* [DIRECTIONS FOR THIS TASK]: Transcribe every entry word for word, but drop the pictures.

(Stored items)

..............................

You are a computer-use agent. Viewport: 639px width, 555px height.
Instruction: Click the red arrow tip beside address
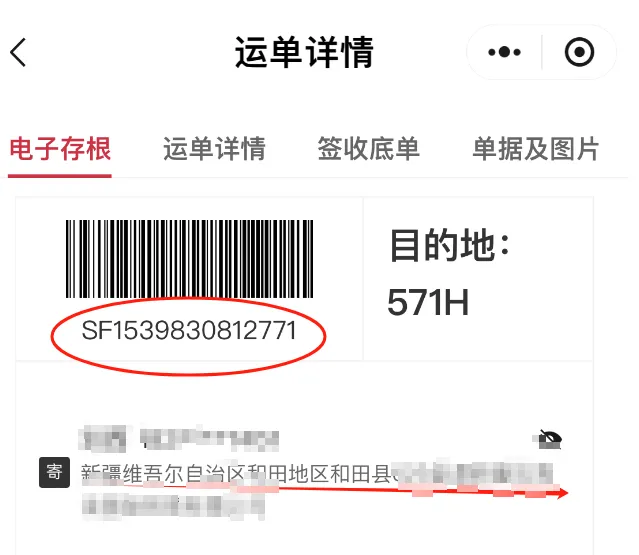[x=562, y=493]
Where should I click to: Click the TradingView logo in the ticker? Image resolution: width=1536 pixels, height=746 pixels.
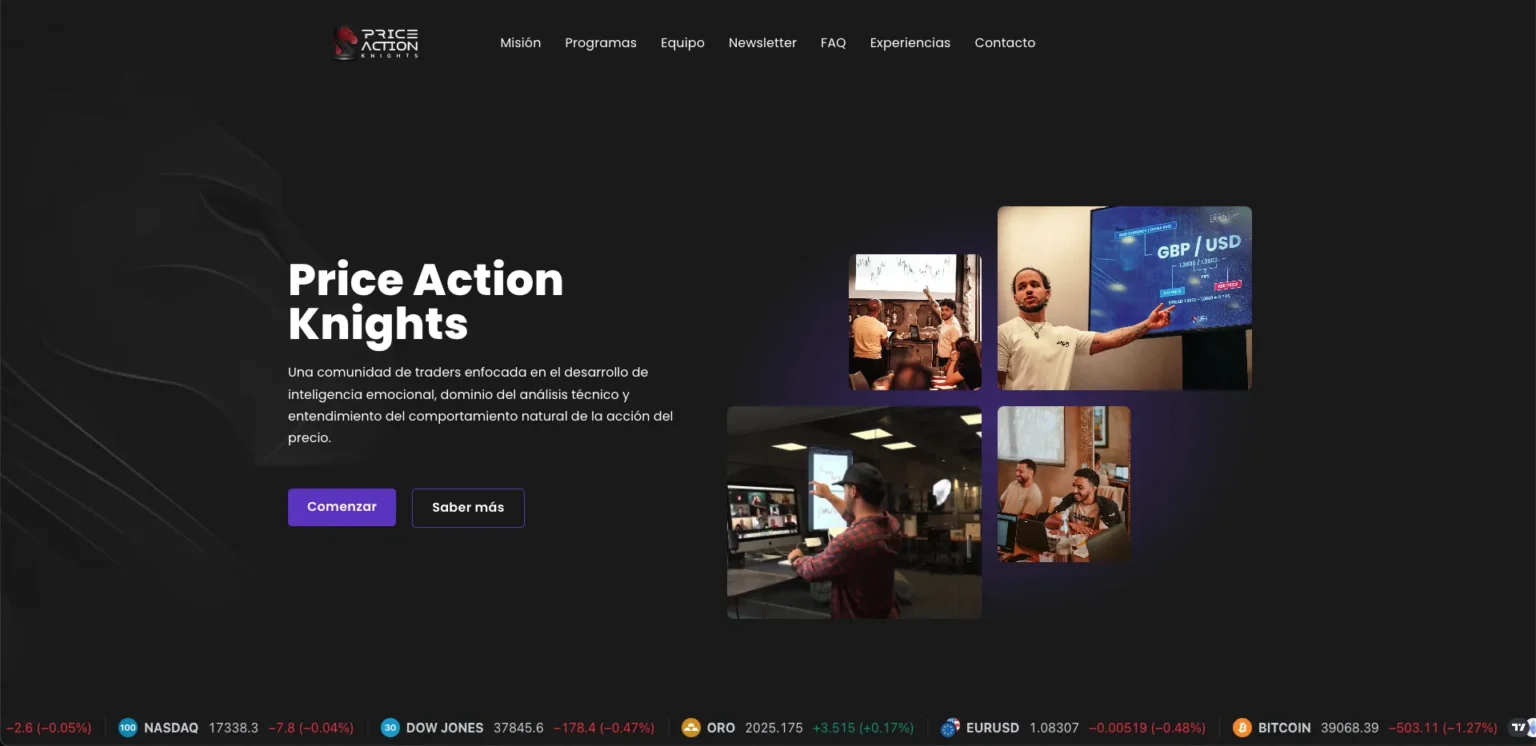[1522, 728]
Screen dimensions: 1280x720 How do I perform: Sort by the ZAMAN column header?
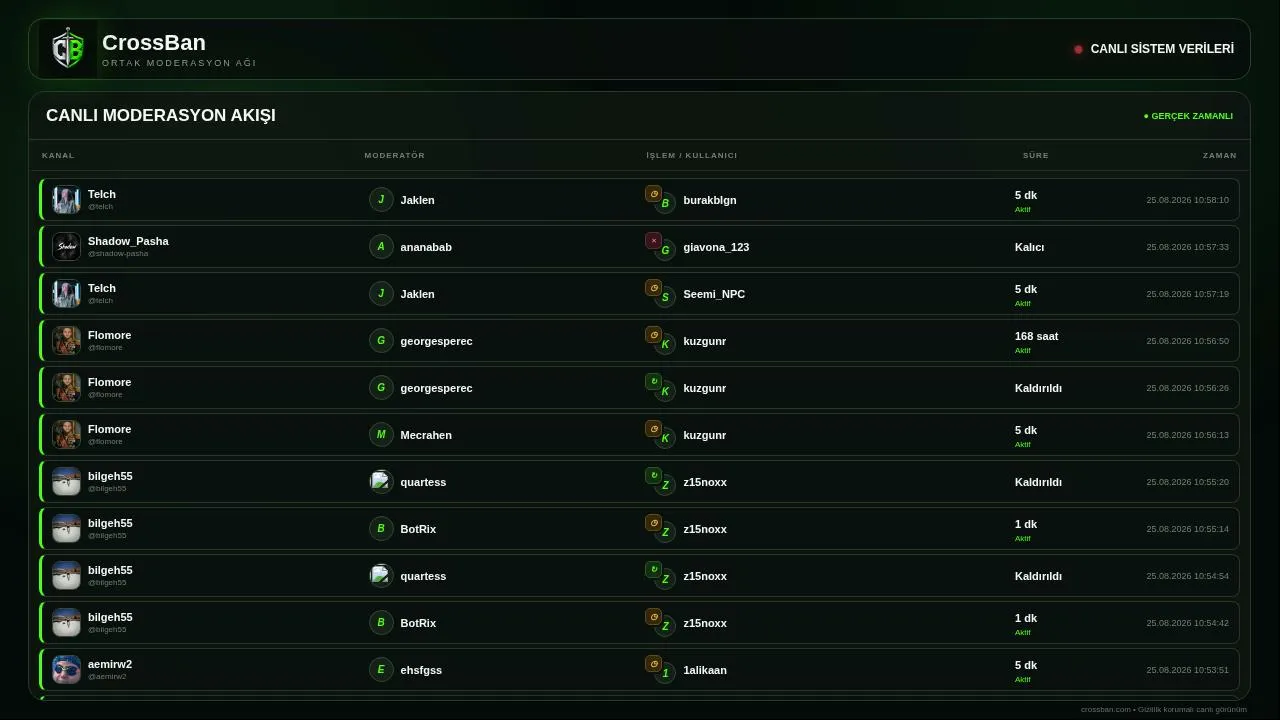tap(1220, 155)
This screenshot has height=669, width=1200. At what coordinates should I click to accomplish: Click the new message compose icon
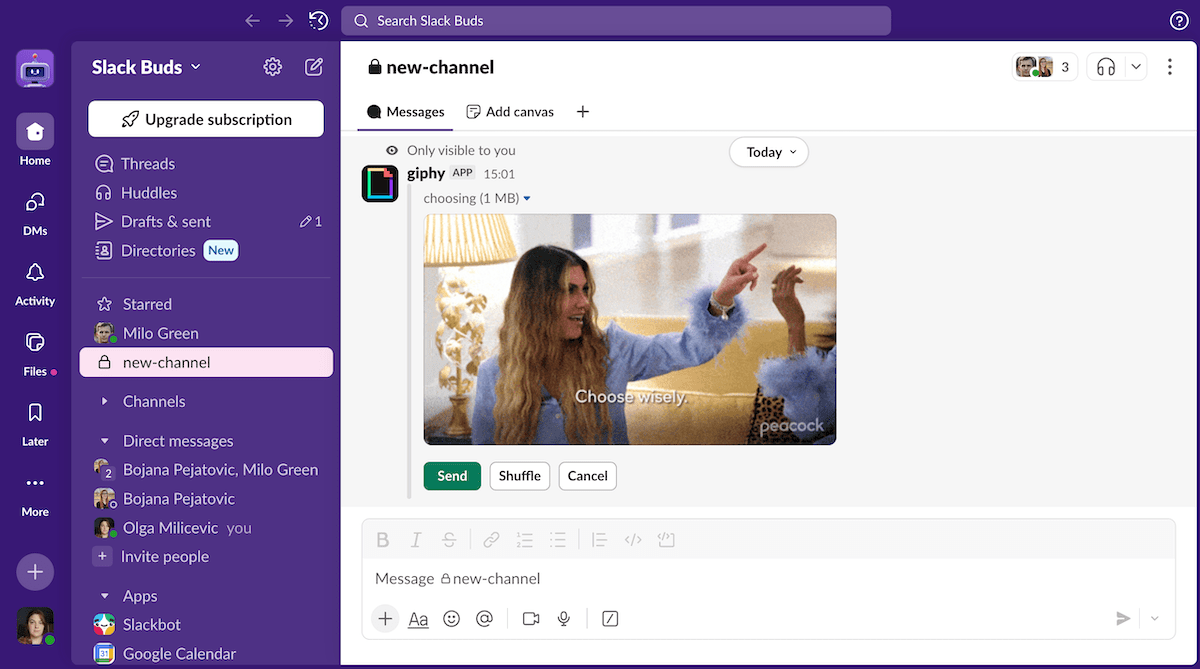[314, 67]
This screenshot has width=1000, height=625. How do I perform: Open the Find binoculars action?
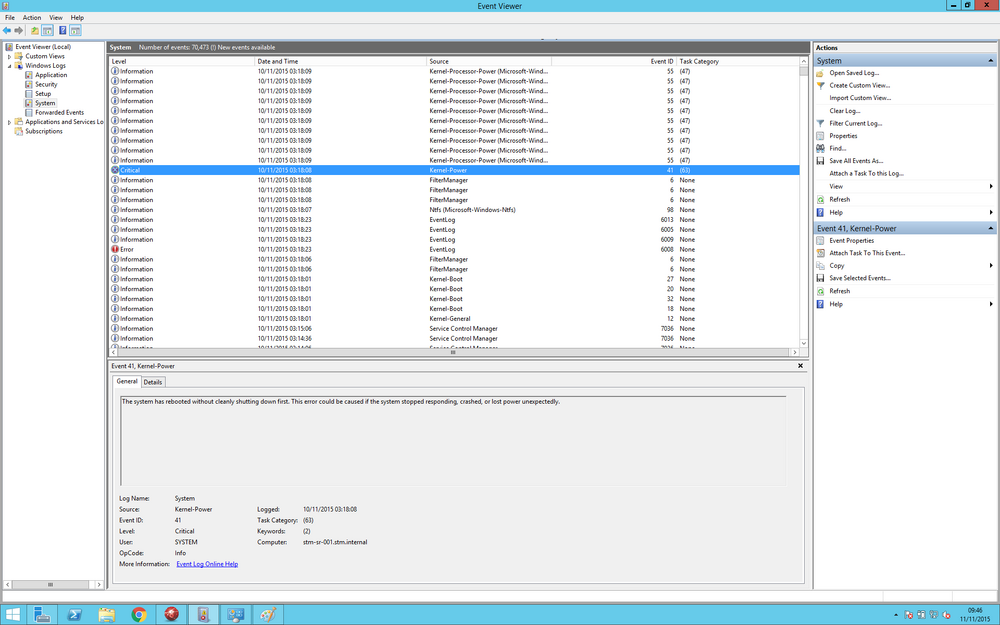pyautogui.click(x=837, y=149)
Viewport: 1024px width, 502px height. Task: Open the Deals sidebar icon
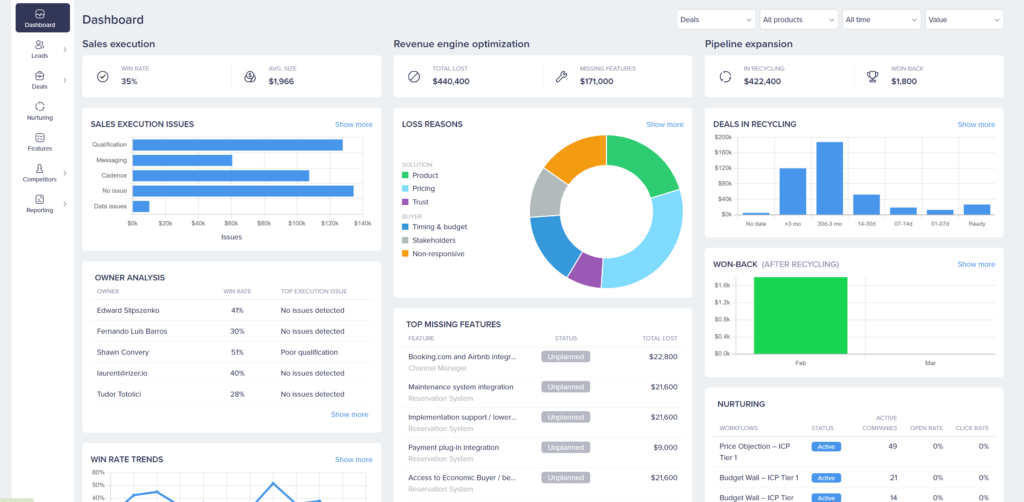(40, 76)
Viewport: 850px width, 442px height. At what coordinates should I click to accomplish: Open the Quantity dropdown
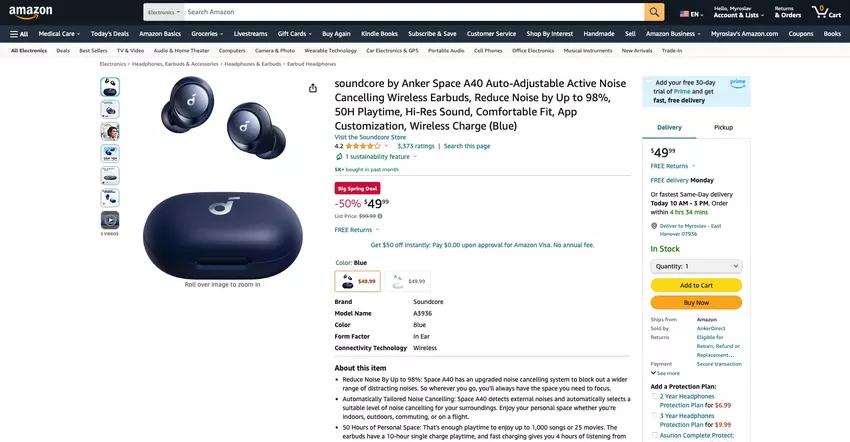[696, 266]
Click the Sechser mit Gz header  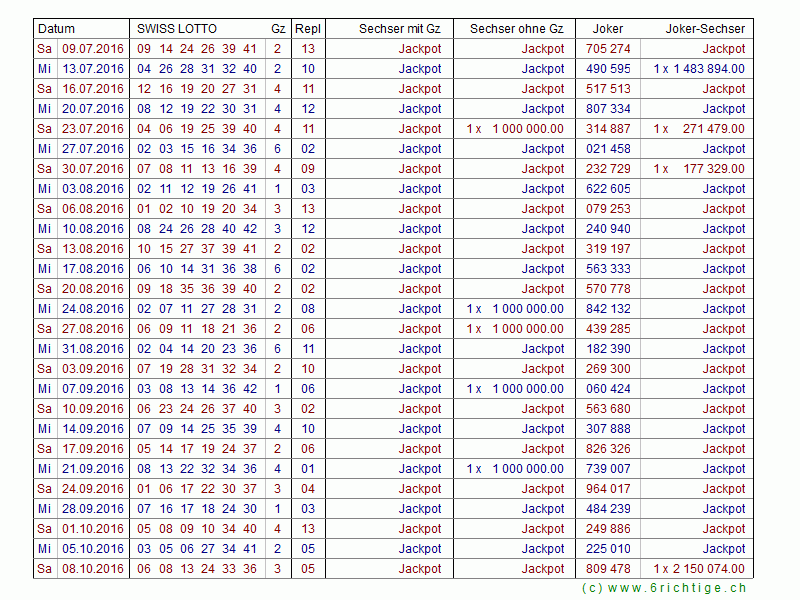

..............................

* [SOLUTION TO THIS EXERCISE]:
You are a computer-use agent. Viewport: 639px width, 555px height.
Instruction: Click the red arrow tip beside address
[x=562, y=493]
Where should I click to: Click the TradingView logo in the ticker? Image resolution: width=1536 pixels, height=746 pixels.
[1522, 728]
Screen dimensions: 1280x720 How do I perform: Sort by the ZAMAN column header?
tap(1220, 155)
This screenshot has height=669, width=1200. At what coordinates should I click to accomplish: Click the new message compose icon
[314, 67]
This screenshot has width=1000, height=625. How do I perform: Open the Find binoculars action?
pyautogui.click(x=837, y=149)
Viewport: 1024px width, 502px height. Task: Open the Deals sidebar icon
(40, 76)
Viewport: 850px width, 442px height. At what coordinates should I click to accomplish: Open the Quantity dropdown
[696, 266]
Click the Sechser mit Gz header  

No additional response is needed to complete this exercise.